On the other hand, the Wavelet transform image enhancement technique is capable to provide both spatial resolution and frequency [
61]. The Wavelet transform ensures a good frequency resolution at lower frequencies and good spatial resolution at higher frequencies [
61,
64]. In the proposed method, the Wavelet transform image enhancement is used to improve the quality of the texture of low-quality region in the GLCM method. The Wavelet transform is one of the suitable image enhancement technique for texture analysis [
67]. However, its limitation lies in the curved region areas. To effectively deals with a low-quality region area, we also used Curvelet transform image enhancement technique in the proposed method since it has a better ability in capturing the directional edges of curves, corners and profiles [
68,
69]. The Curvelet transform also provides richer information in both spatial and spectral domains [
70]. In the proposed method namely CW-GLCM, the extracted Curvelet features from Curvelet transform are then fused with the GLCM features based on the Wavelet transform to produce a highly informative fusion feature.

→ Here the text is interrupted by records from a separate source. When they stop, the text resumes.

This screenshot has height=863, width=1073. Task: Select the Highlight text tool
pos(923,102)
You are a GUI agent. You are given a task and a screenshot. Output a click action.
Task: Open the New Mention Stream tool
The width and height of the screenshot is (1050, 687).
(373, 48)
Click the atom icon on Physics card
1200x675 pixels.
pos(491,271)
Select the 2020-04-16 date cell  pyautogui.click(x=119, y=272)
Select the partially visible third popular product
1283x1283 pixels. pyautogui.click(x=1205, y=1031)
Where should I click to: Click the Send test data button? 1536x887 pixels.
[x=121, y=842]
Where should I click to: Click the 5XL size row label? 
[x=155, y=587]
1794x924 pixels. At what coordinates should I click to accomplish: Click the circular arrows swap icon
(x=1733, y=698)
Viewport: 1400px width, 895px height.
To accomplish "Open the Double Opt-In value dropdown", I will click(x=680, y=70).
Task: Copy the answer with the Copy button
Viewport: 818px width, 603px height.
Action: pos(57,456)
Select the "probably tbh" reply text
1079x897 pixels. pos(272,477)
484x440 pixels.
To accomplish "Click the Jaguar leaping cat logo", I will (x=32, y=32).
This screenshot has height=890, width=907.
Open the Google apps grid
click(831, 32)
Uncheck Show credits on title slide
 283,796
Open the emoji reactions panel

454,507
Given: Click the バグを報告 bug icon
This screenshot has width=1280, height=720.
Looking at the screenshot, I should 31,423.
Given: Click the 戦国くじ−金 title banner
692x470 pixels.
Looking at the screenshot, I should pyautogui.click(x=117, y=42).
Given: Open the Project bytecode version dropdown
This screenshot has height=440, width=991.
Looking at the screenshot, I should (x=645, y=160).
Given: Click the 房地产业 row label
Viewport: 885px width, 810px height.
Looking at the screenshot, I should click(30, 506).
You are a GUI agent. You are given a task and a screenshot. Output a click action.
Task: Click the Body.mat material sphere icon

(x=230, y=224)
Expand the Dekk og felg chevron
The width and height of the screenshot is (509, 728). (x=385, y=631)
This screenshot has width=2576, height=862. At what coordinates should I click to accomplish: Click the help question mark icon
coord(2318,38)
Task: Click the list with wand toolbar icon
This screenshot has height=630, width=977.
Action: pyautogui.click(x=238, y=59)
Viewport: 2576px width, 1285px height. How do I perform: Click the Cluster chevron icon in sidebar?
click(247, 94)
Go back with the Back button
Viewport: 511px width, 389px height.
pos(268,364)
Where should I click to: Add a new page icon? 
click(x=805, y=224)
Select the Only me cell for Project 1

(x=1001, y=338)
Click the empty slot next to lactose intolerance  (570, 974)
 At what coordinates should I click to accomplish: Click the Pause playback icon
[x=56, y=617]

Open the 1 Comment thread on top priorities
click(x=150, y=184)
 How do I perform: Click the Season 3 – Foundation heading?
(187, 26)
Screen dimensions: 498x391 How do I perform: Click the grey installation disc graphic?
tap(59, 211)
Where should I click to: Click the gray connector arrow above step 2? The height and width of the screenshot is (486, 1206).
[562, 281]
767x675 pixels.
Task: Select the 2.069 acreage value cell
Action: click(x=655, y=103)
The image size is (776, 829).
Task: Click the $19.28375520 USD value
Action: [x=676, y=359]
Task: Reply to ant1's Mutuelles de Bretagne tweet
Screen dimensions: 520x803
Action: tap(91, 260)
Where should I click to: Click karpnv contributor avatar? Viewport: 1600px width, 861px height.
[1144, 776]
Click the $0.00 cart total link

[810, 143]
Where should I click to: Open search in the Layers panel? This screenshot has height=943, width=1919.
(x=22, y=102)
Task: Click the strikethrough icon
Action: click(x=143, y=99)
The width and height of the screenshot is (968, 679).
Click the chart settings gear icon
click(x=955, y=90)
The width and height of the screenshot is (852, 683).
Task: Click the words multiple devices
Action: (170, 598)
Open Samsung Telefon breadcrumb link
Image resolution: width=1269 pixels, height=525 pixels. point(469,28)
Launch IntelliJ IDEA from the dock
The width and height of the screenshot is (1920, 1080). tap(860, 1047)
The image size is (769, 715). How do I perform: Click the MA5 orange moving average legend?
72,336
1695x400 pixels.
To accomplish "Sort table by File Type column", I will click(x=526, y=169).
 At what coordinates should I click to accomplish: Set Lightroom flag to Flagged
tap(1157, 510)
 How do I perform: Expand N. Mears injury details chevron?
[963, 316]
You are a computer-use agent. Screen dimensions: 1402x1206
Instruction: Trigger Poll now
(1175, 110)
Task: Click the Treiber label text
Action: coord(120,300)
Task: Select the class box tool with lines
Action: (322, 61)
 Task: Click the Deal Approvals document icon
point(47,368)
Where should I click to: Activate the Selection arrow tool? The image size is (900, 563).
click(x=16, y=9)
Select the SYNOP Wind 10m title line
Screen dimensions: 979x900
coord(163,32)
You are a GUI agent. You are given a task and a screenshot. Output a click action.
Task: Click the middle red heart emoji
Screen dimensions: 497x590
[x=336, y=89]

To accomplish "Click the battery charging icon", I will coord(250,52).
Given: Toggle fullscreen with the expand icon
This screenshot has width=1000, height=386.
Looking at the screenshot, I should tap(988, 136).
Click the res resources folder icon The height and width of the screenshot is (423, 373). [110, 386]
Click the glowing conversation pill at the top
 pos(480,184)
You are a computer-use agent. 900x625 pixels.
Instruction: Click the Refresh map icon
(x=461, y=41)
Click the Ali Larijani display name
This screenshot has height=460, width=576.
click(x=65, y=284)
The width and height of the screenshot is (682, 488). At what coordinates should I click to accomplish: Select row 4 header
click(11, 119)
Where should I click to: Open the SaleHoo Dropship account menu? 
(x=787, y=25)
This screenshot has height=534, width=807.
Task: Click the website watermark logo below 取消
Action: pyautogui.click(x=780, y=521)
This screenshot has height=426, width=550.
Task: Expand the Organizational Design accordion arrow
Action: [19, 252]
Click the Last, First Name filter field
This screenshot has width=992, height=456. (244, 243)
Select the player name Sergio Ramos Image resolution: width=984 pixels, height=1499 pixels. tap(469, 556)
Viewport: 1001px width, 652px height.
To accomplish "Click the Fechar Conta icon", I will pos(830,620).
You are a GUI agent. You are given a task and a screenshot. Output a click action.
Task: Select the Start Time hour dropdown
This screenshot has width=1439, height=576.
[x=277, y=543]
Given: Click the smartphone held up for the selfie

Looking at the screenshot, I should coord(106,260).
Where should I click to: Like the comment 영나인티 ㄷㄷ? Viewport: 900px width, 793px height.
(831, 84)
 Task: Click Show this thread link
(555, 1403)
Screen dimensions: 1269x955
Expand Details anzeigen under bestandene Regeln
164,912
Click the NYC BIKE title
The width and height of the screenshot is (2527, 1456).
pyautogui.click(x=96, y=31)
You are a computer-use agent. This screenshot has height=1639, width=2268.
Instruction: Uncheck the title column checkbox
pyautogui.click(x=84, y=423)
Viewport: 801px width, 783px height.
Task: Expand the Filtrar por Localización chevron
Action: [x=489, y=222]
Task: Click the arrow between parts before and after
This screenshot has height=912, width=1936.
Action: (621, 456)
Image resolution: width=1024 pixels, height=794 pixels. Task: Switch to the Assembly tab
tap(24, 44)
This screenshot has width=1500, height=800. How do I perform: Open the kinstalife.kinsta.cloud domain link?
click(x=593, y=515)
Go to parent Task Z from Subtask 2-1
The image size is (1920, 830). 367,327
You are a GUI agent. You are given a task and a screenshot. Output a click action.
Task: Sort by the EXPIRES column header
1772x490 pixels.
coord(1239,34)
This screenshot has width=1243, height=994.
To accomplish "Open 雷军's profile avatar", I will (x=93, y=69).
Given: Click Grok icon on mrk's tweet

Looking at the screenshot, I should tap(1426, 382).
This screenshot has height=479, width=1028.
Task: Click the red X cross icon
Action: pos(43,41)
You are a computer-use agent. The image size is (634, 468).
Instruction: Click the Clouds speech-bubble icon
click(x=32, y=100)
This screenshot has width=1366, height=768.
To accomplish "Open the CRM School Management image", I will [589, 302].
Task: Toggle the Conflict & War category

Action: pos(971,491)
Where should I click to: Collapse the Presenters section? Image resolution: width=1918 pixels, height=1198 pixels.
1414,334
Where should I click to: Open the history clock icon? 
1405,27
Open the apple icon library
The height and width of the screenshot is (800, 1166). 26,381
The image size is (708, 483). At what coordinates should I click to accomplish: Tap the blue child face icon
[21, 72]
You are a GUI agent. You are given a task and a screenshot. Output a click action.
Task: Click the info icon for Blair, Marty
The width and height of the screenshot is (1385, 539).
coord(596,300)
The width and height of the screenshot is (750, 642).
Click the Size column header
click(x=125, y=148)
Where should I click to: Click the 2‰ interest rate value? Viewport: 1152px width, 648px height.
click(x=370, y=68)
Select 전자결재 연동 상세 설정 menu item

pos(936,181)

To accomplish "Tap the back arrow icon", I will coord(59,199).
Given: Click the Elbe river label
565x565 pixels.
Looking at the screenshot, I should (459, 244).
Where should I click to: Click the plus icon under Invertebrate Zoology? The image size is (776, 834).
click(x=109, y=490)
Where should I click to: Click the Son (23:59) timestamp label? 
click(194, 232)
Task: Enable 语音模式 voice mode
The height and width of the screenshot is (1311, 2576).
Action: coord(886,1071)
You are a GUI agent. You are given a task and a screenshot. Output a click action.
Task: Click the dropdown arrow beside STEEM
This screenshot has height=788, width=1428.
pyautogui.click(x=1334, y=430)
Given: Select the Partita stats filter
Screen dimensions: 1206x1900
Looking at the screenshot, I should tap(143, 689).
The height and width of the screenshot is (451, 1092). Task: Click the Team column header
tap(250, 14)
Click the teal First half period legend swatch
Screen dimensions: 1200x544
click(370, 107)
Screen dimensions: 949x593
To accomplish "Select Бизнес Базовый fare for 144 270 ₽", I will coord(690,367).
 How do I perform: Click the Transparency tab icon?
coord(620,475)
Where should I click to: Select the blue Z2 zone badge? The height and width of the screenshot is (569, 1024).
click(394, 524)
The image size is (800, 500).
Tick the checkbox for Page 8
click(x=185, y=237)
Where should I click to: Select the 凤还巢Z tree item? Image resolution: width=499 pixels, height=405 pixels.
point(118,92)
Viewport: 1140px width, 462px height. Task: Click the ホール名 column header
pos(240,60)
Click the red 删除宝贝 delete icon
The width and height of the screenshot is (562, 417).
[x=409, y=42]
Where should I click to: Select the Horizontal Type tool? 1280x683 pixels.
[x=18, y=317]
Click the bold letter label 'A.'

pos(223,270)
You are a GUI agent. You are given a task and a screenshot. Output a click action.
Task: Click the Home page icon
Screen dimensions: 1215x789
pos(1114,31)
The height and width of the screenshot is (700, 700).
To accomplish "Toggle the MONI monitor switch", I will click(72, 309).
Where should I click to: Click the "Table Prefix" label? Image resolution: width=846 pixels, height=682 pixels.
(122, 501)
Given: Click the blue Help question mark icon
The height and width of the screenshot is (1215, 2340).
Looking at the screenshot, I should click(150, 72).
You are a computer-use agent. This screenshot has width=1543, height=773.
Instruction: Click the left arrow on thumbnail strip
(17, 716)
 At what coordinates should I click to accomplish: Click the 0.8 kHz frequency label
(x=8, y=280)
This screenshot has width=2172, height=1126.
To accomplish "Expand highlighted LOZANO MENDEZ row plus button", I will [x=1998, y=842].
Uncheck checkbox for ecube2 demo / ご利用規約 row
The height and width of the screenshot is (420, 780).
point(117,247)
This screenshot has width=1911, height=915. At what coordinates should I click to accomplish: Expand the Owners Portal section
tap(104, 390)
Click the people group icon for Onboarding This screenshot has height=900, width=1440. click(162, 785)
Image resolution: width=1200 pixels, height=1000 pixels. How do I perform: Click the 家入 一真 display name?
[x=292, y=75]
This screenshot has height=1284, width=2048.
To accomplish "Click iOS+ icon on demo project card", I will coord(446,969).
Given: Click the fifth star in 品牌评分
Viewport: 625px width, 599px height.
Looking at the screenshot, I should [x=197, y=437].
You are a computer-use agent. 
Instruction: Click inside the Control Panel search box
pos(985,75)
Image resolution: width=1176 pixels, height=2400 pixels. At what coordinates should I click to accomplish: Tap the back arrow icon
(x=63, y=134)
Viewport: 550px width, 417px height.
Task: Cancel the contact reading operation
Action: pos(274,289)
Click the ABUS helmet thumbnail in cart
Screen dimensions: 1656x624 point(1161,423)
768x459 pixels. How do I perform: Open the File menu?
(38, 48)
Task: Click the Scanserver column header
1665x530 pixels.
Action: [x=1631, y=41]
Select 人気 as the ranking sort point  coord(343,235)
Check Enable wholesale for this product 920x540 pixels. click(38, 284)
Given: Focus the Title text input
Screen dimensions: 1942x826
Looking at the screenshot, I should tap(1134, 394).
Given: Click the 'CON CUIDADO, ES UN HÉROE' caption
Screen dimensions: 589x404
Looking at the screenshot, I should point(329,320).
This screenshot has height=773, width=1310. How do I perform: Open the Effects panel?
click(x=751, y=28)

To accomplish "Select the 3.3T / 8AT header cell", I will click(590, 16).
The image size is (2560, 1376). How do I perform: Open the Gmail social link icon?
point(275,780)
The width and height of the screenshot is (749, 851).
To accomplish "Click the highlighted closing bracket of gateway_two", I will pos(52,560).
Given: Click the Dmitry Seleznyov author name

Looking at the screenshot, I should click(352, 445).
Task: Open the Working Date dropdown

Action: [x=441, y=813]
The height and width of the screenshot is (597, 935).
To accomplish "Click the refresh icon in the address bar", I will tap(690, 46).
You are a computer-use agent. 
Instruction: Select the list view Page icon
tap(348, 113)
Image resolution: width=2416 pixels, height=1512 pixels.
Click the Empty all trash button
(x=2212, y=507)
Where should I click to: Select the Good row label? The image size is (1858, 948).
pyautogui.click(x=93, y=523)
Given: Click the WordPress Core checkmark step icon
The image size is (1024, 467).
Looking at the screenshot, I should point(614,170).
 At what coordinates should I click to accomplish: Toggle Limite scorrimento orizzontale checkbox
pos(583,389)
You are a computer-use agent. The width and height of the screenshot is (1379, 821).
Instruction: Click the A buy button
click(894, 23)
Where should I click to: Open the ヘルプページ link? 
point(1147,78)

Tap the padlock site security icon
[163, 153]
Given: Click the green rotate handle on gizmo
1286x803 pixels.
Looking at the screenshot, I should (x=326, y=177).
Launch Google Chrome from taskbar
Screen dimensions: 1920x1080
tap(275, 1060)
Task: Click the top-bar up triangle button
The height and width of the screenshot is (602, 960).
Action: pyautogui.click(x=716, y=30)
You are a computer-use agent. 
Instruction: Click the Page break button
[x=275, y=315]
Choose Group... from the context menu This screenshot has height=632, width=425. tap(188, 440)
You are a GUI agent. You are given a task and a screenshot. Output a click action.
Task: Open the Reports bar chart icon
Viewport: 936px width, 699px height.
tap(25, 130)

As presented in the prior section, many of the image recognition methods discussed earlier are mostly concerned in more general pattern recognition problems. None of the aforementioned methods focused on the recognition and classification of image compromising low-quality region. Based on the review, five methods which are BOW [
15], SPM [
16], CNN [
17], GLCM texture analysis [
18] and CLAHE + GLCM + ELM [
19] have been chosen to evaluate the proposed method. They are selected due to their popularity and stability to represent the dictionary-based method, deep-learning based method and texture-based method, respectively.